--- start The data ---

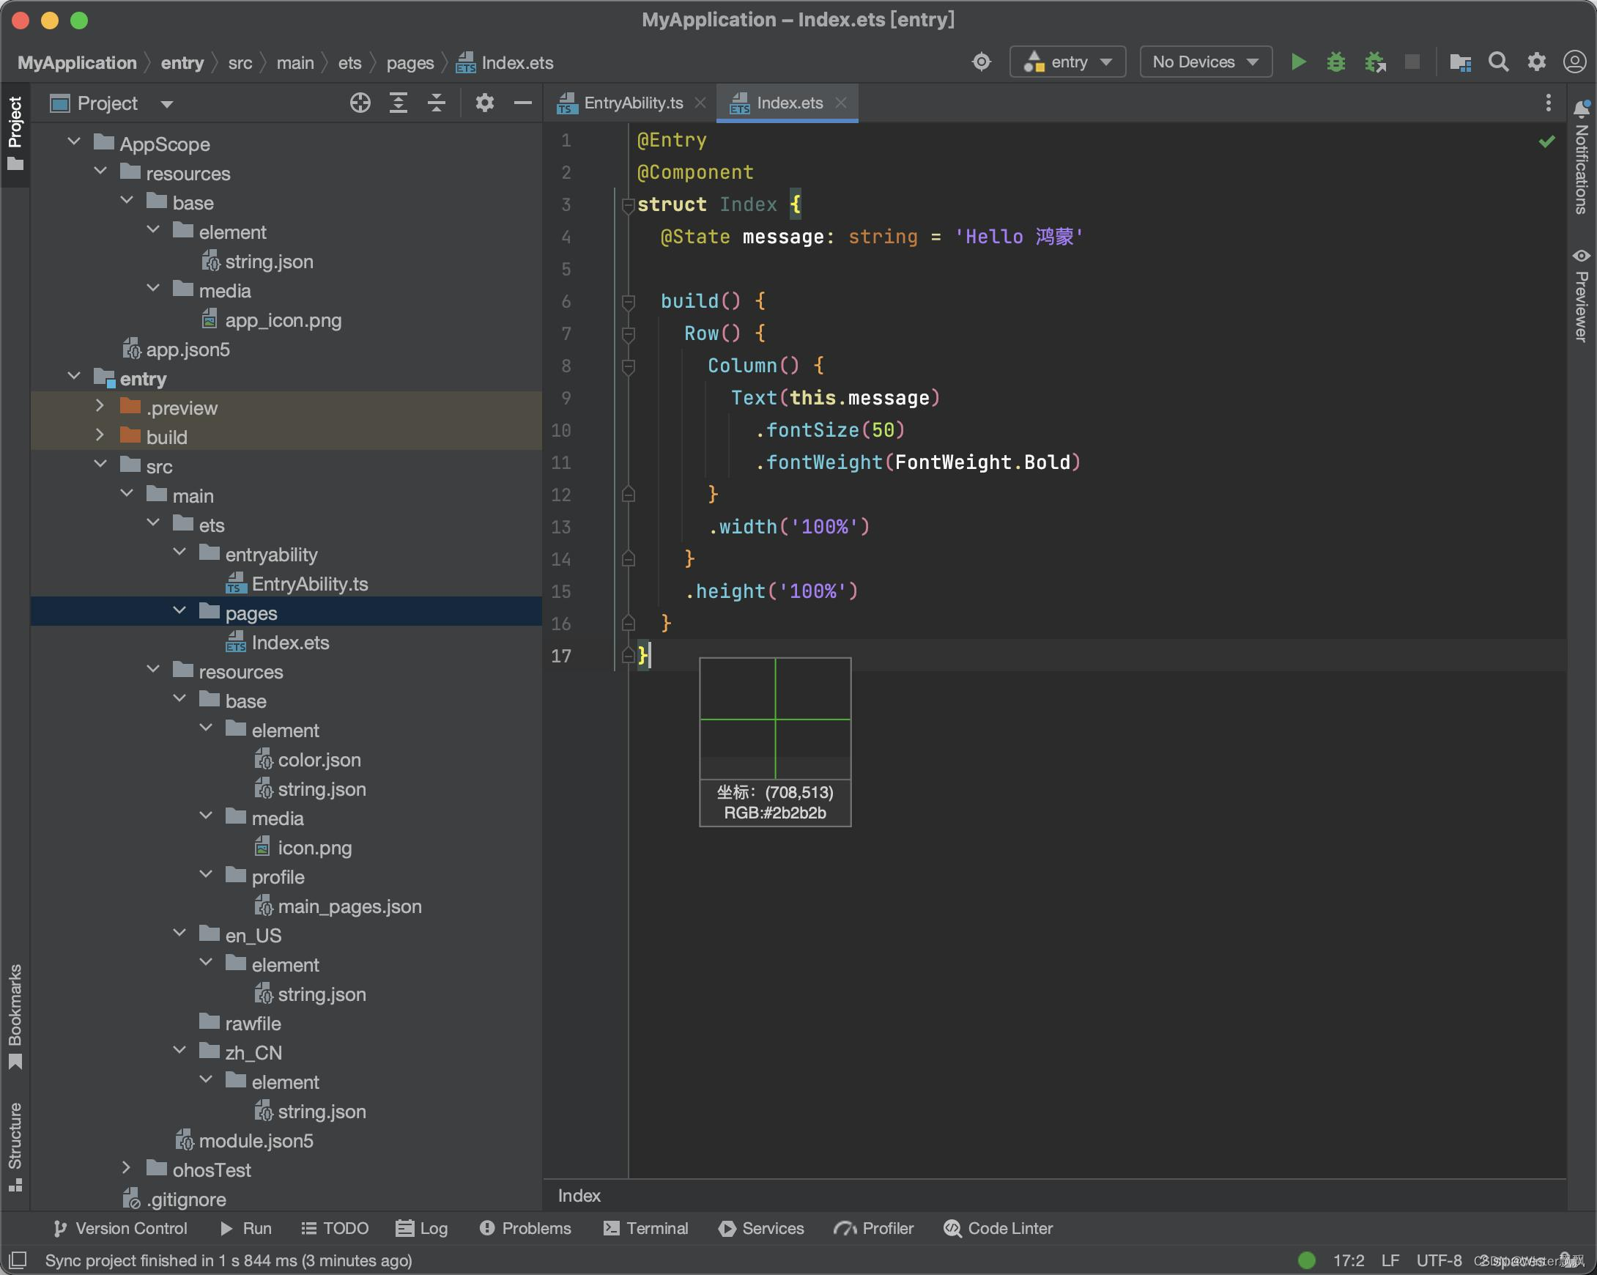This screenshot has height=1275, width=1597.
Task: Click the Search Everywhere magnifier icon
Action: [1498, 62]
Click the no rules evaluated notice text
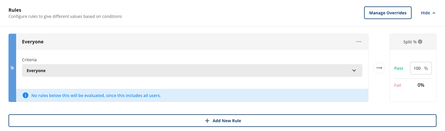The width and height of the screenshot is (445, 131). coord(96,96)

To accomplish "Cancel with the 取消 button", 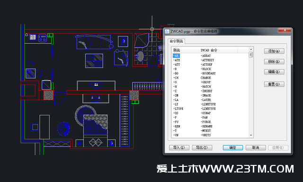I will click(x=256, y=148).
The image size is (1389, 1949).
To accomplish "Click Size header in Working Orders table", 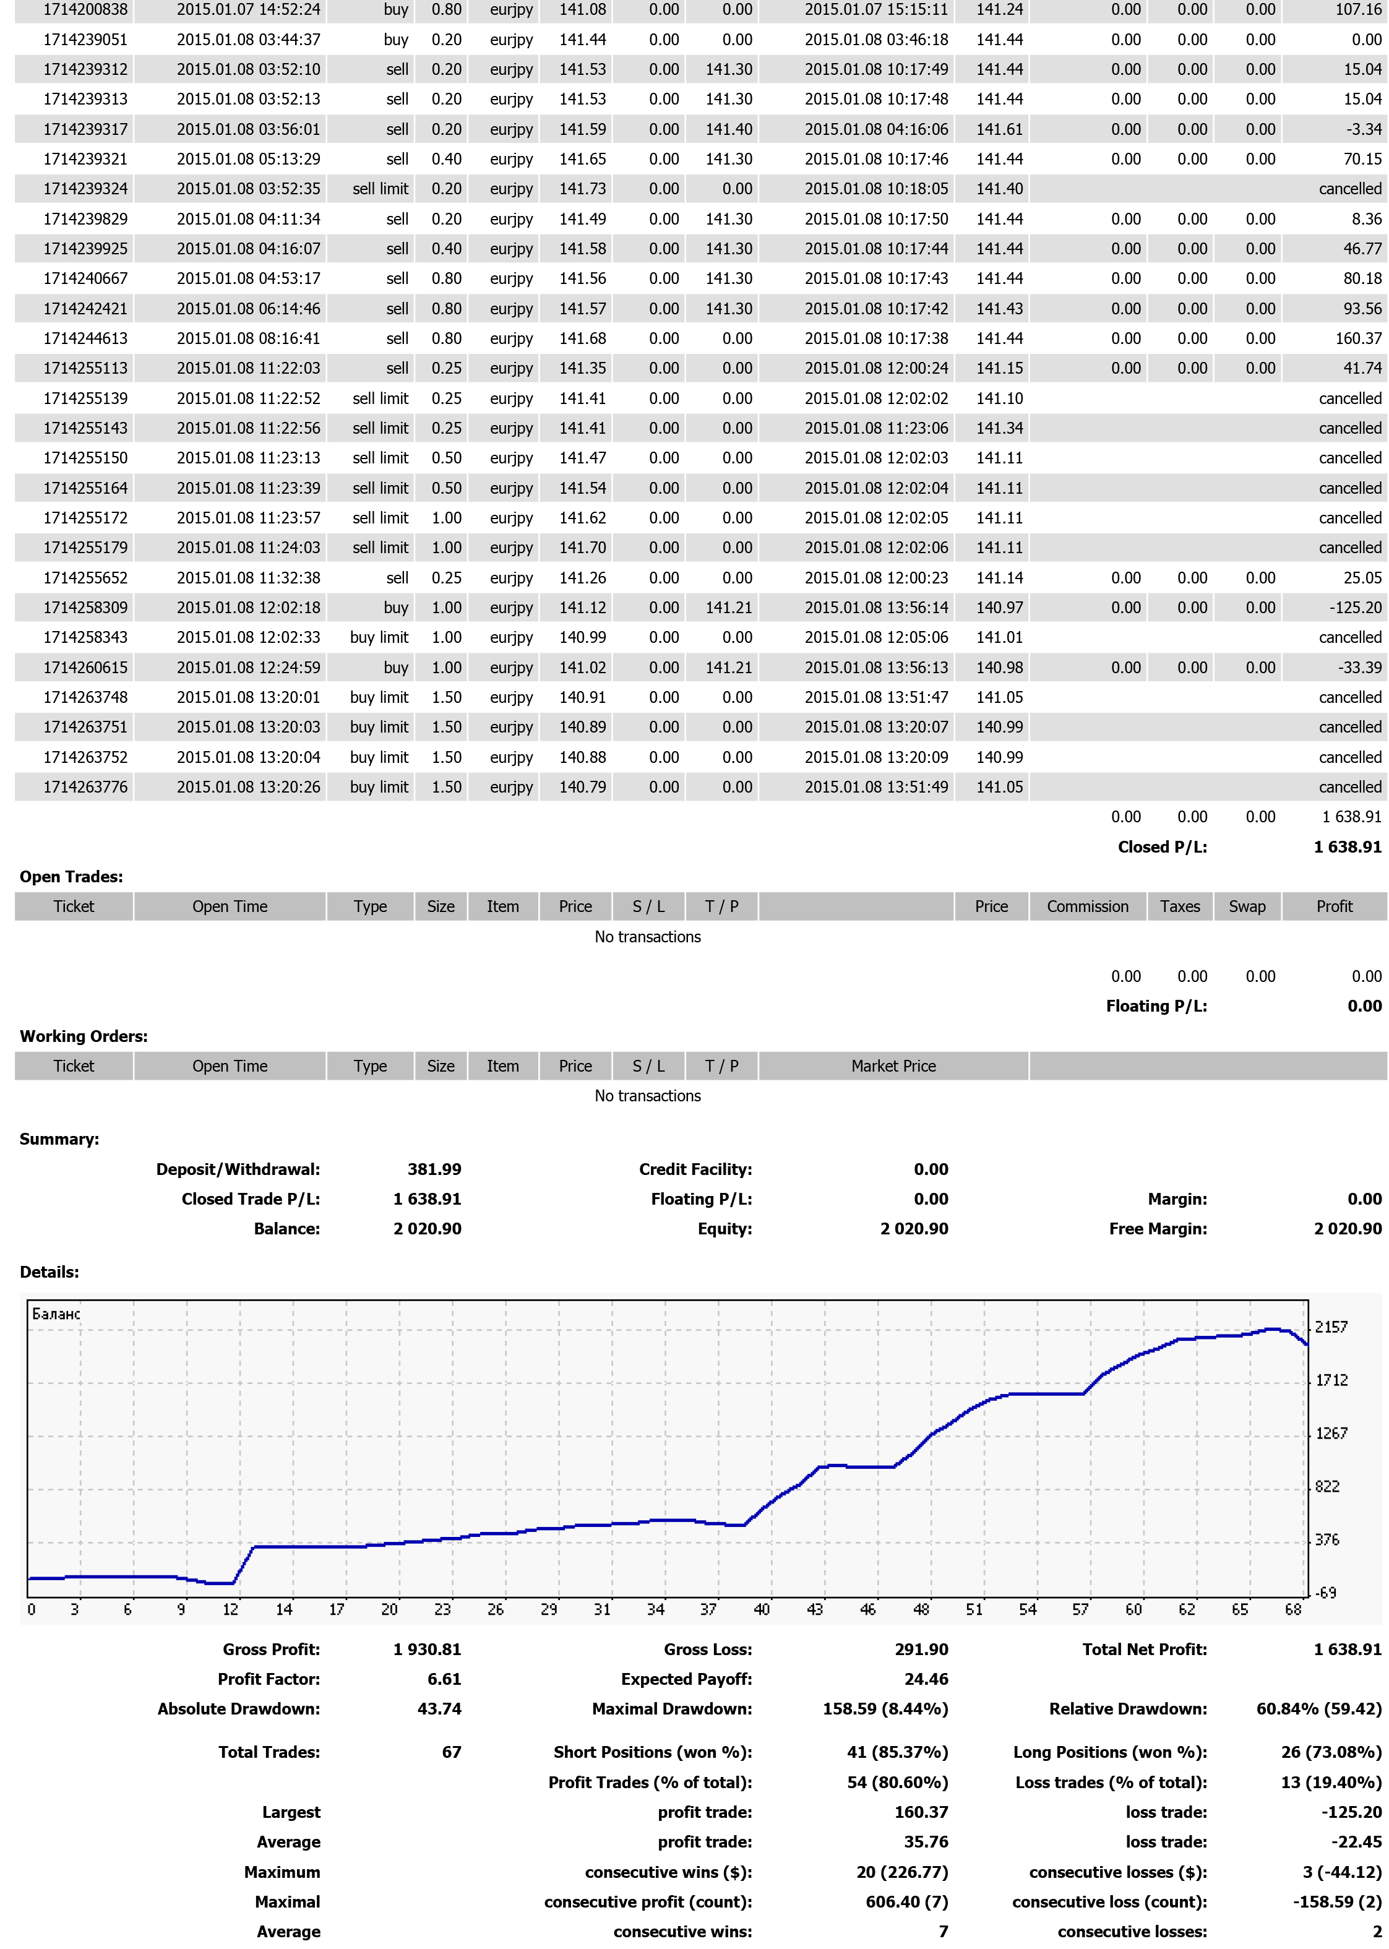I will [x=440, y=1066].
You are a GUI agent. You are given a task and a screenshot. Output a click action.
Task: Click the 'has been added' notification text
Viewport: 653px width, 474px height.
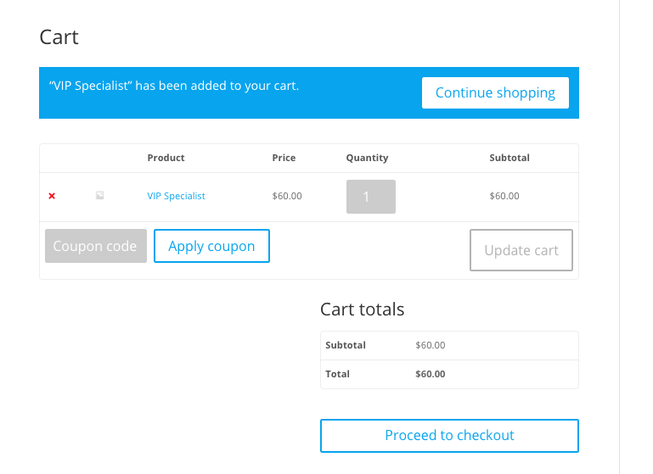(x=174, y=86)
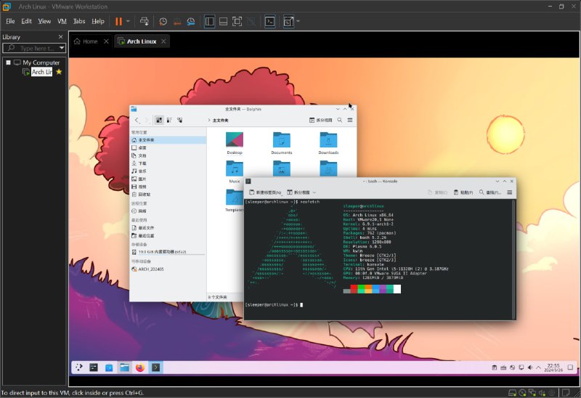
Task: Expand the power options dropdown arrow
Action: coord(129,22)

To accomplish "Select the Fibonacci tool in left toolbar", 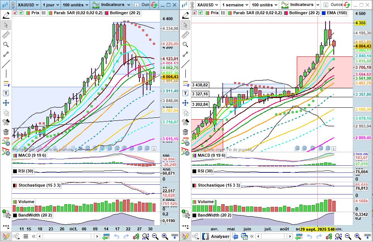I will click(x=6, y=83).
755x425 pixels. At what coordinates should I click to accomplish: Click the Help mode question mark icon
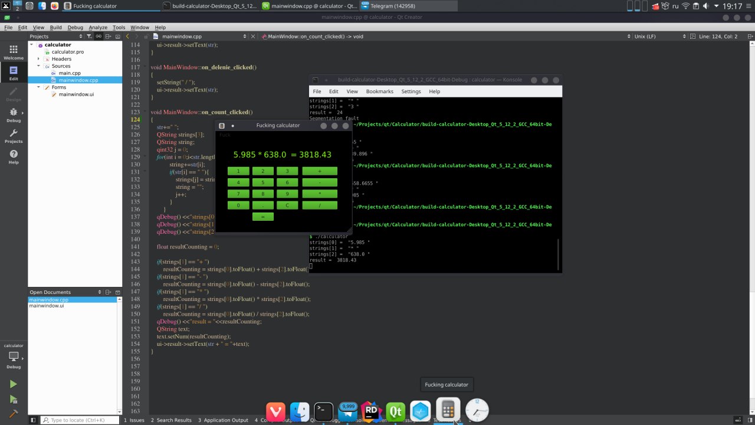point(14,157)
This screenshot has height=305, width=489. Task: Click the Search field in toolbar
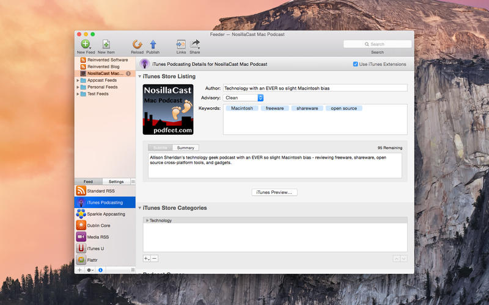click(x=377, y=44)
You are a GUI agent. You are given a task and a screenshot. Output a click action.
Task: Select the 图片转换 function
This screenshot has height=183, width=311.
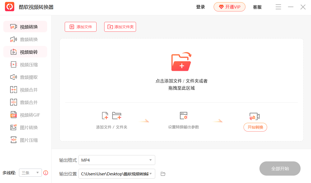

--- end The data ---

> Your task: Reproduce the lines from the one containing "755x425 pixels. At" through the last of the lines, including both ends. Leave the pictures out of your answer.

> Expected answer:
755x425 pixels. At what coordinates should I click to accomplish: Click the Help mode question mark icon
point(14,157)
This screenshot has height=305, width=489. Task: Click the Search field in toolbar
click(x=377, y=44)
You are a GUI agent. You are given a task and a screenshot. Output a click action.
Task: Select the 图片转换 function
This screenshot has height=183, width=311.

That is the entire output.